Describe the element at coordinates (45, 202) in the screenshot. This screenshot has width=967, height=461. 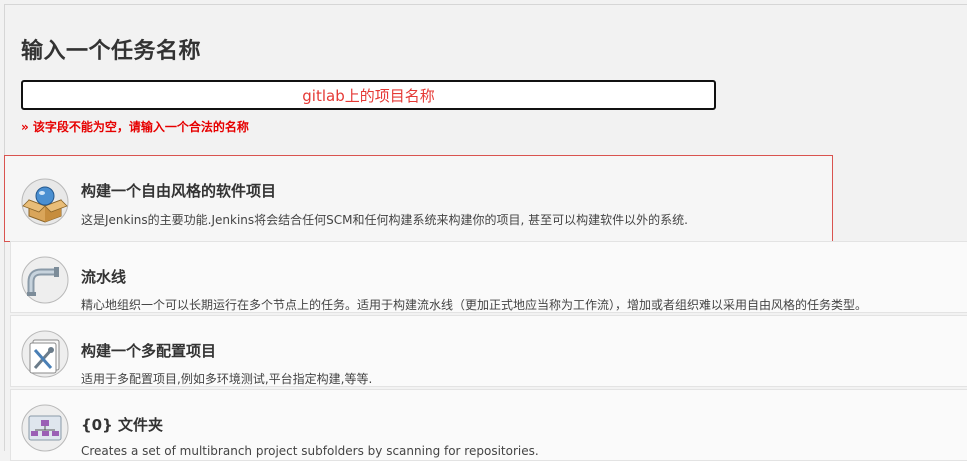
I see `freestyle-box-icon` at that location.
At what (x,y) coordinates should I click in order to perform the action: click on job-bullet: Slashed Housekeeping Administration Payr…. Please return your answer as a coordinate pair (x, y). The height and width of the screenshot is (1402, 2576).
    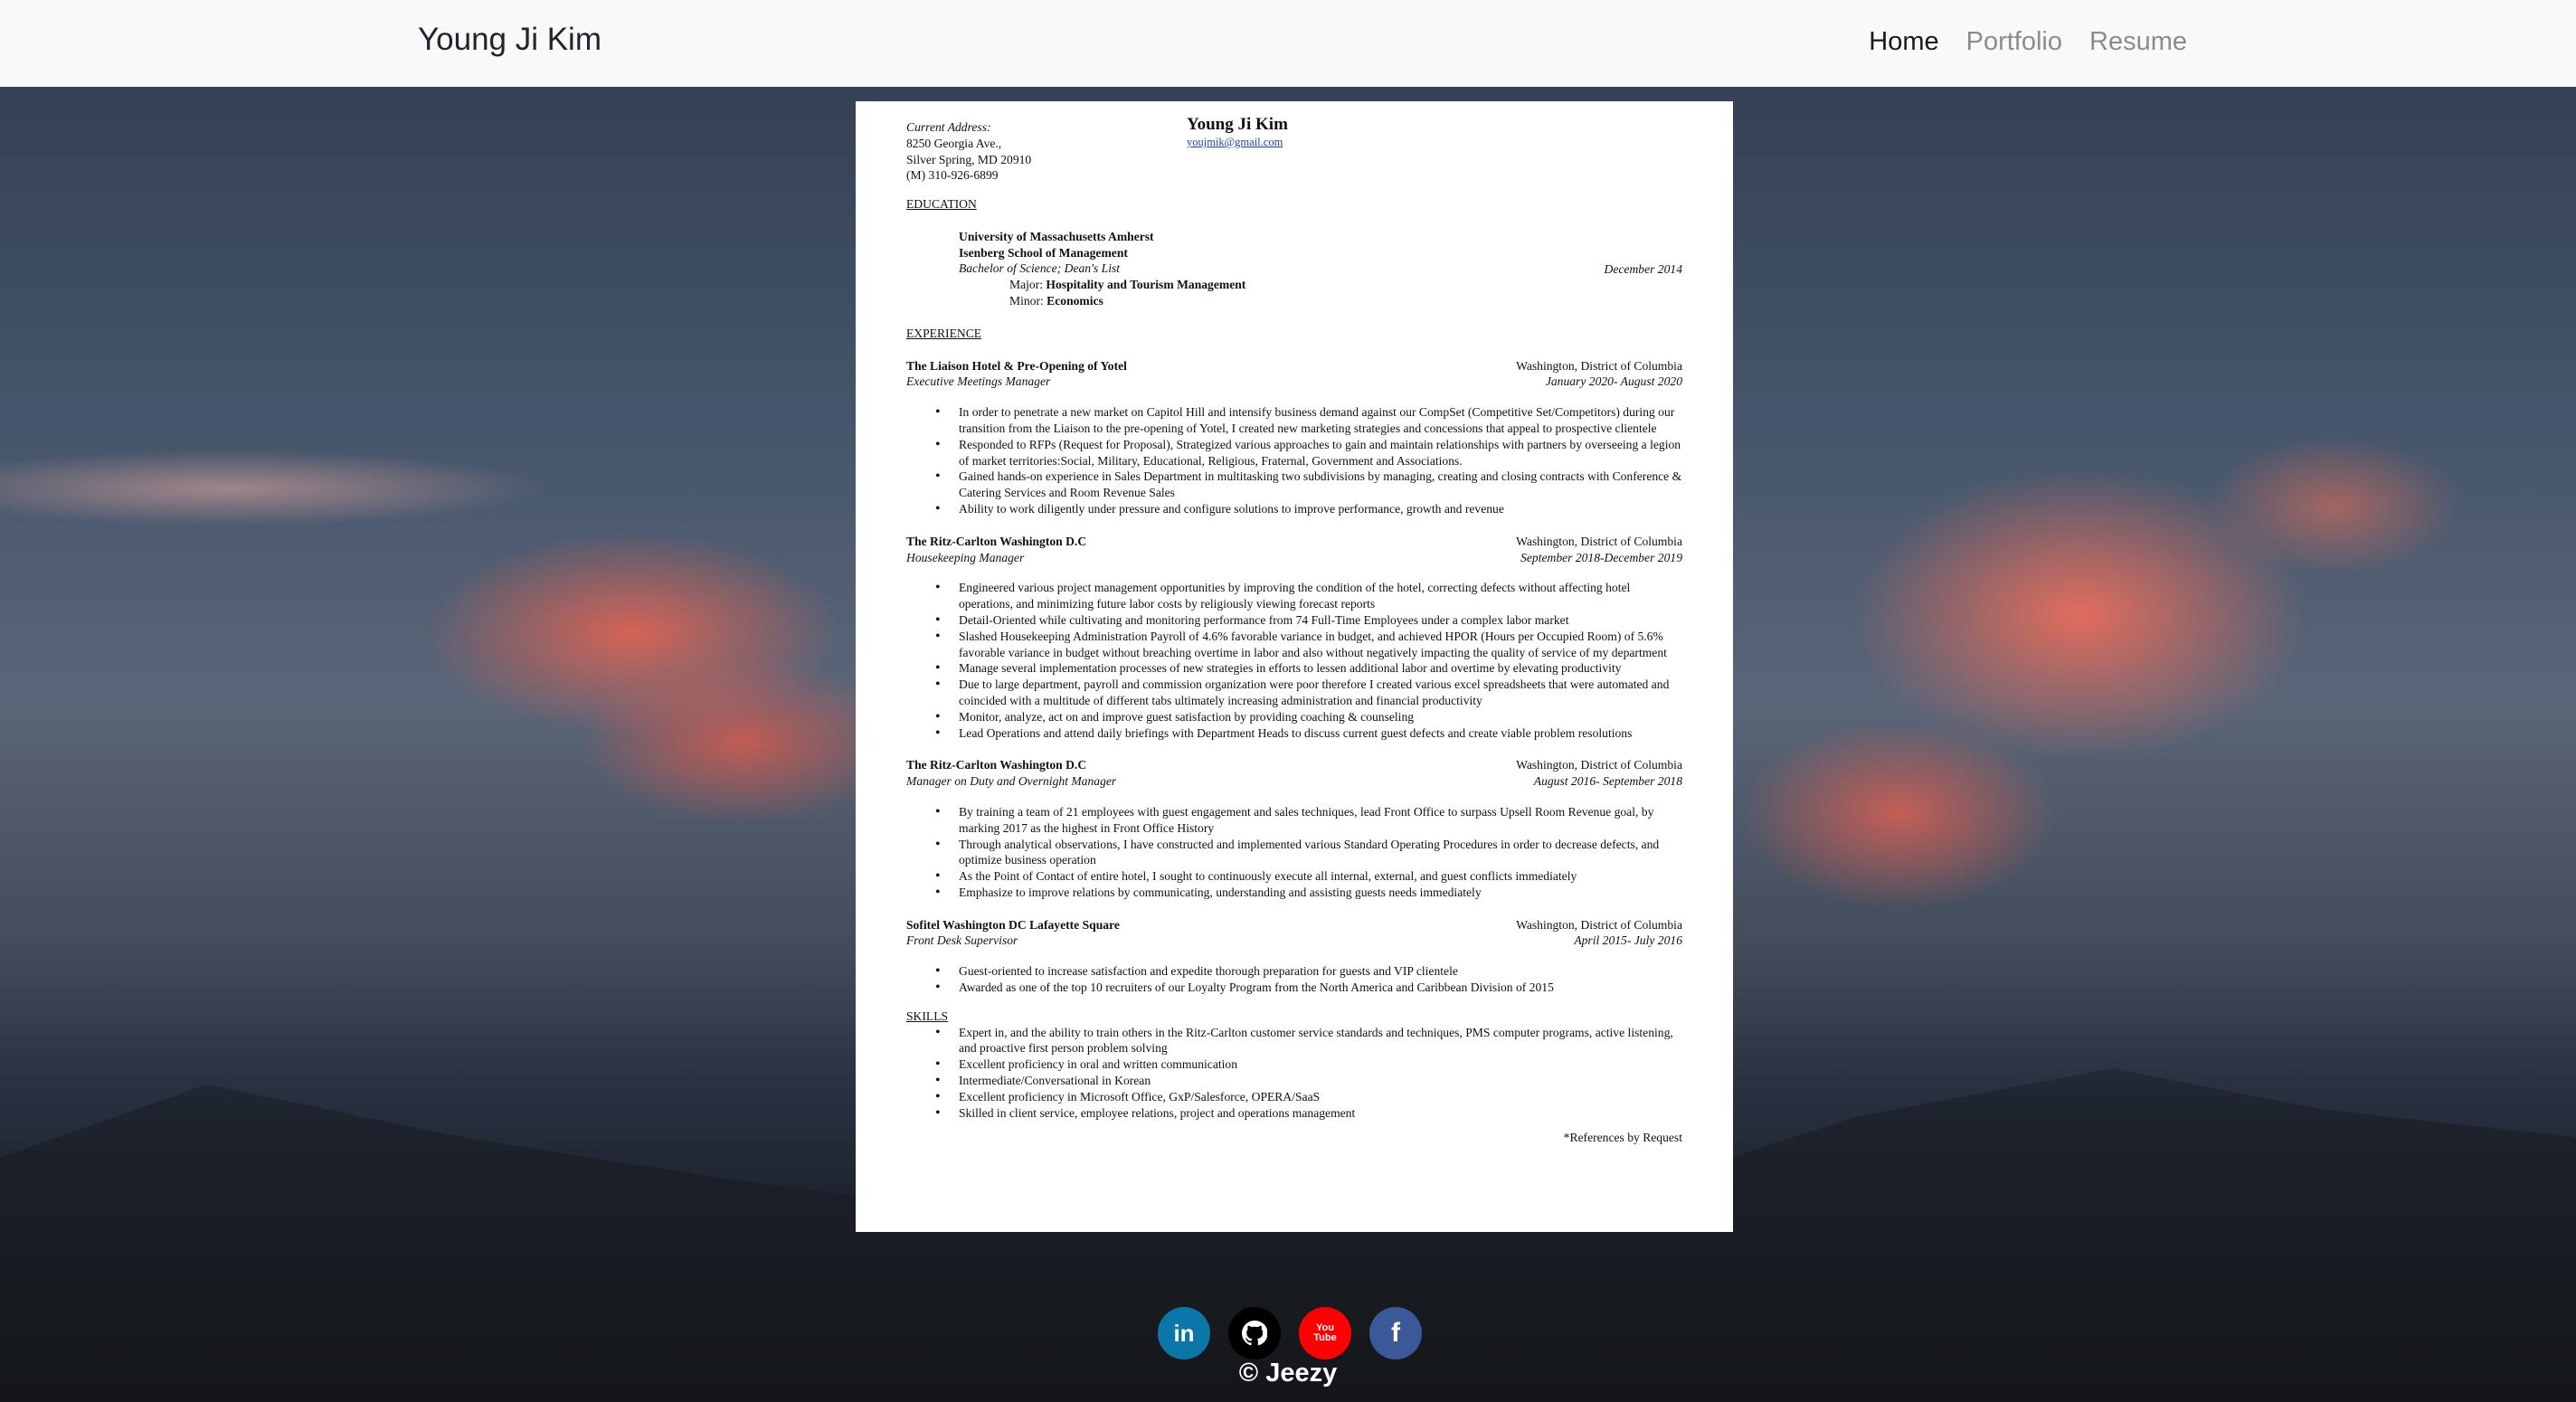
    Looking at the image, I should click on (1309, 645).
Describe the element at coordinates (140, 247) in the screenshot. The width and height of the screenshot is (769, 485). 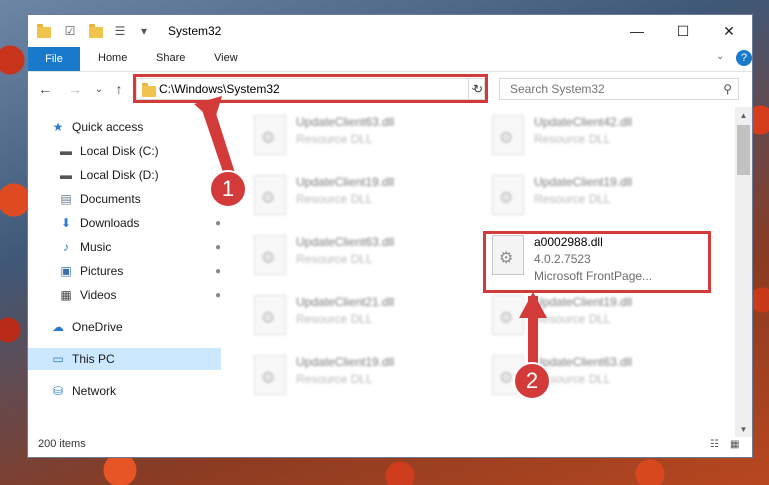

### Goal of the exercise
Give the stretch from the line containing "At what (x,y)" through the last of the lines above as a numbered list, both ends included and blank lines left out. Leave the pictures out.

### Result
1. At what (x,y) coordinates should I click in order to perform the action: click on job-bullet: Slashed Housekeeping Administration Payr…. Please return your answer as a coordinate pair (x, y). The height and width of the screenshot is (1402, 2576).
2.     Looking at the image, I should click on (1309, 645).
3. Describe the element at coordinates (140, 247) in the screenshot. The width and height of the screenshot is (769, 485). 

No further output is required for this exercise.